The offended, perhaps because of personal experience, realizes that the offence could very well be repeated. Why forgive? Why leave myself open to further pain? How many times should I be expected to forgive? Surely there should be a limit!
The startling truth is that there can be no limit.
Matthew chapter 18 begins with a question about who is the greatest in the kingdom of heaven. Jesus' response calls on each disciple to become the greatest by humbling himself. He then deals with our responsibilities towards others. It is a serious thing to cause others spiritual harm. We must by all means avoid being the cause of such. The self renunciation involved to avoid offending others is likened to the amputation of a hand or foot or the gouging out of an eye. Pretty serious business! This whole section is about relationships among brethren and especially warns us to avoid causing others to sin, to wander away or to be lost. It ends with, "In the same way your Father in heaven is not willing that any of these little ones should be lost (v.14).
Obviously, Jesus understood that the way we treat each other could have very adverse, long-term results. God is very much concerned and seeks after "those that wander off". Am I concerned? Do I seek after them? What about you?
Offences have, do and will happen even (sometimes it appears more so) among brethren. Jesus next addresses the procedures for correcting such. Although it is likely that most of us can list the steps and procedures involved, I fear that very few manage to do them. Therefore we will examine them once more.
The first step is a private one, evidently to avoid magnifying the problem by making it public. Such can be embarrassing to the parties involved, a blot on the church and cause resolution to be even more difficult. Although Jesus' instruction is to go to the offender we tend to go in another direction. We go to others and share our hurt with one, or two or several. The matter becomes public and thus more complicated and difficult. Much harm is done. We thus, perhaps inadvertently, commit a serious offence against the offender. Jesus says to "go" to him and "show" him not someone else. It may be difficult but it is so much better to do it Jesus' way.
The onus here is on the offended, the person who has been hurt. In hindsight most of us can look back on situations where failure to quickly take this first step has seriously worsened a situation.

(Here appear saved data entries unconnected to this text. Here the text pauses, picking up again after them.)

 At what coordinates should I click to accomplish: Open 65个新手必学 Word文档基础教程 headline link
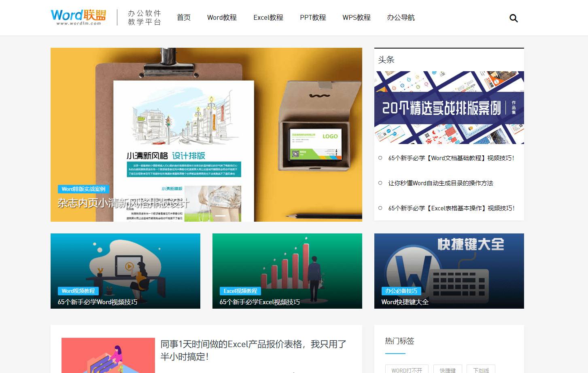451,158
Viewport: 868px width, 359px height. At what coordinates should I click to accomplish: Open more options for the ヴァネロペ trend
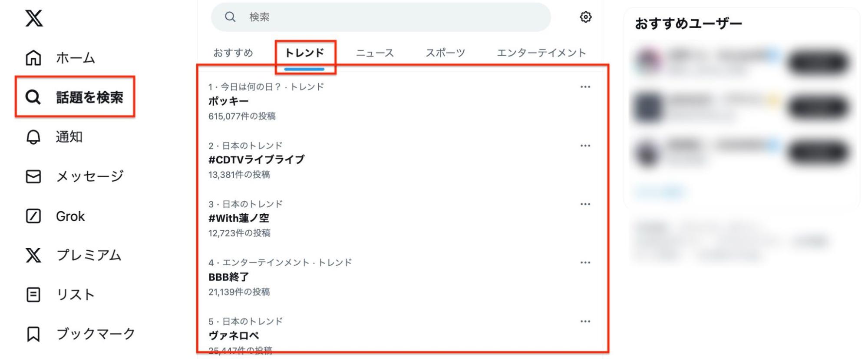(585, 321)
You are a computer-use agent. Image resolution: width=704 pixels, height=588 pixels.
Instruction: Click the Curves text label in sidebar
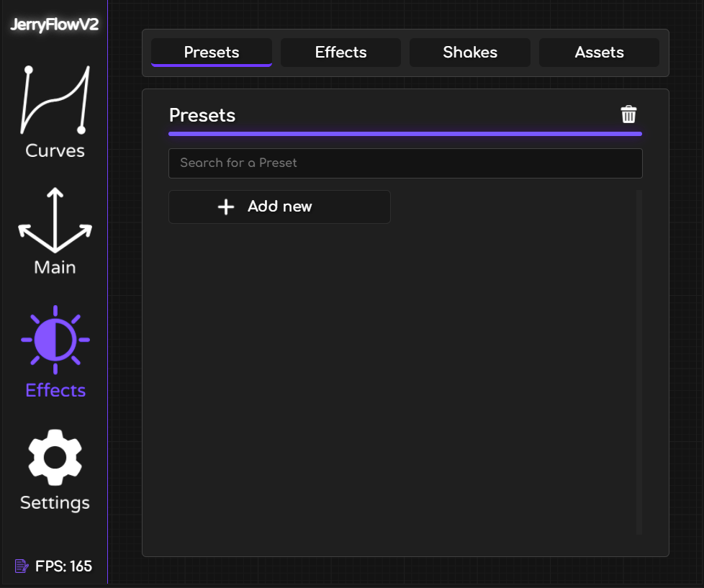tap(55, 151)
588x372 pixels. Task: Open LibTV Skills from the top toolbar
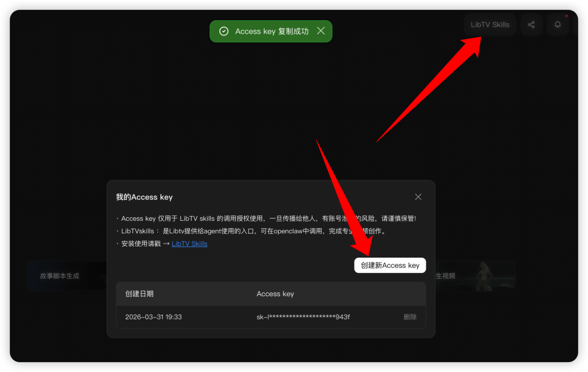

If step one is successful "you have won your brother over" (v.15). In the context I believe that this means more than that you have regained your relationship with him. But, disappointingly, this first step is not always successful. He may not be convinced by your effort to "show" him his fault. Jesus teaches that one or two others now be involved. The story is now to be shared but only in a limited way. It is still contained.

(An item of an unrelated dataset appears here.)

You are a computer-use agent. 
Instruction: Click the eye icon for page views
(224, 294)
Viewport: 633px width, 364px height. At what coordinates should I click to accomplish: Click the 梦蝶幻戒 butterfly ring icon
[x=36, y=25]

Perhaps the one or two will help you to see the offence differently, perhaps less seriously. These should be people who are respected, especially by the offender, and who have shown wisdom. Hopefully, together you will be able to convince him and he will be "won".
If, however, this also fails, Jesus instructs us to "tell it to the congregation" (v.17). It sounds simple. Just make a public statement. As in Paul's instruction for the treatment of the immoral brother at Corinth, the brethren are to be "assembled in the name of Jesus" (I Cor.5:7) to take the necessary action. Hopefully, the whole congregation being in agreement, this will suffice to bring about repentance and reconciliation. If not, OUT! (V.17).

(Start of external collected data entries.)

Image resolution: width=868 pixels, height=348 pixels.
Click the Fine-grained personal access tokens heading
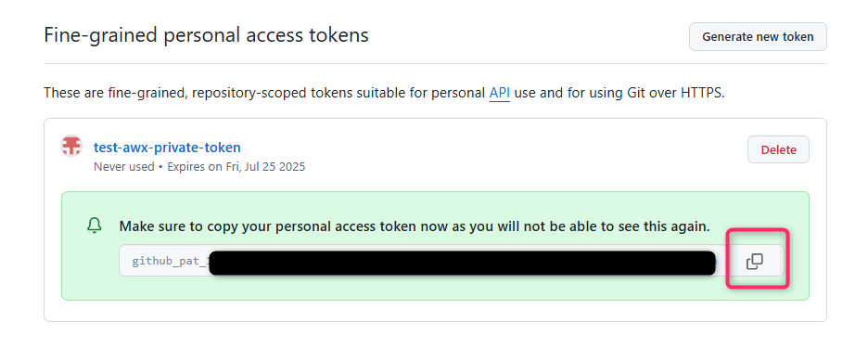[x=206, y=35]
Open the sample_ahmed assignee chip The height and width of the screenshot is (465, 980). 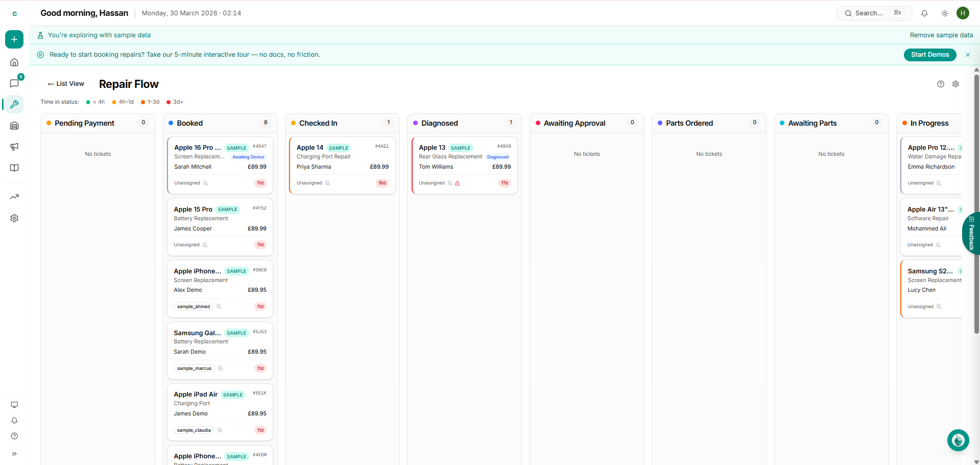[x=194, y=307]
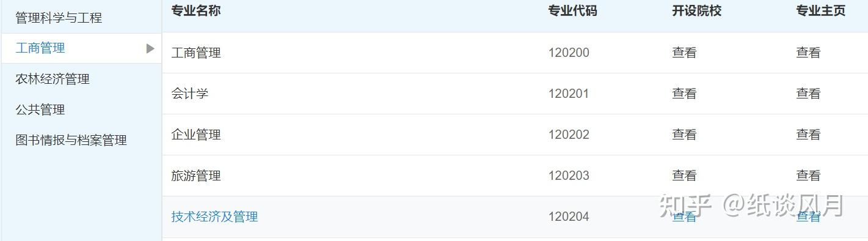Image resolution: width=868 pixels, height=241 pixels.
Task: Click the arrow icon beside 工商管理
Action: pos(150,48)
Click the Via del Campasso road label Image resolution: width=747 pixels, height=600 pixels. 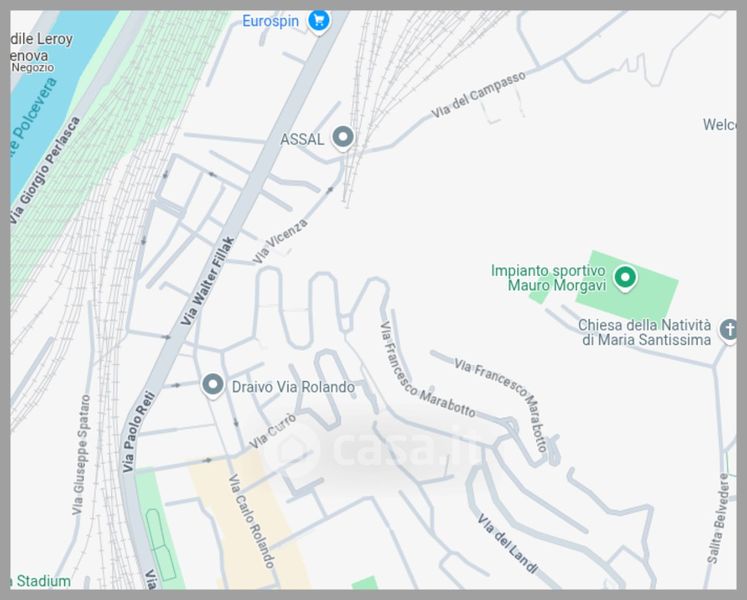[x=478, y=95]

The disciples, having heard all this teaching about our responsibilities and the actions to be taken when relationship problems occur, evidently wonder about reoccurrences. Peter, their spokesman, asks how patient we should be in such cases. Surely there must be a limit. Three times was evidently considered generous. Three times and out does not just apply to baseball. Trying to be magnanimous, Peter suggests seven times. The response must have been a startling surprise. Not seven but "unto seventy times seven". Phew! What does this mean? Should Evelyn and I have kept records (We have been married 58 years) so that when we had checked off the 491st time we would be justified in separating?
No! Even the most legalistic of us know that Jesus was not teaching us to keep records (count) of offences. It seems obvious that Jesus was teachings us that rather than keeping records we should be prepared to forgive without limit.
If, perchance, this seems to be too much to ask, think. How many times have you needed God's forgiveness? Is it possible that you might need God to forgive you several times more? What if He is counting and has a limit?
These studies are about the requirement that we forgive AS God has forgiven us.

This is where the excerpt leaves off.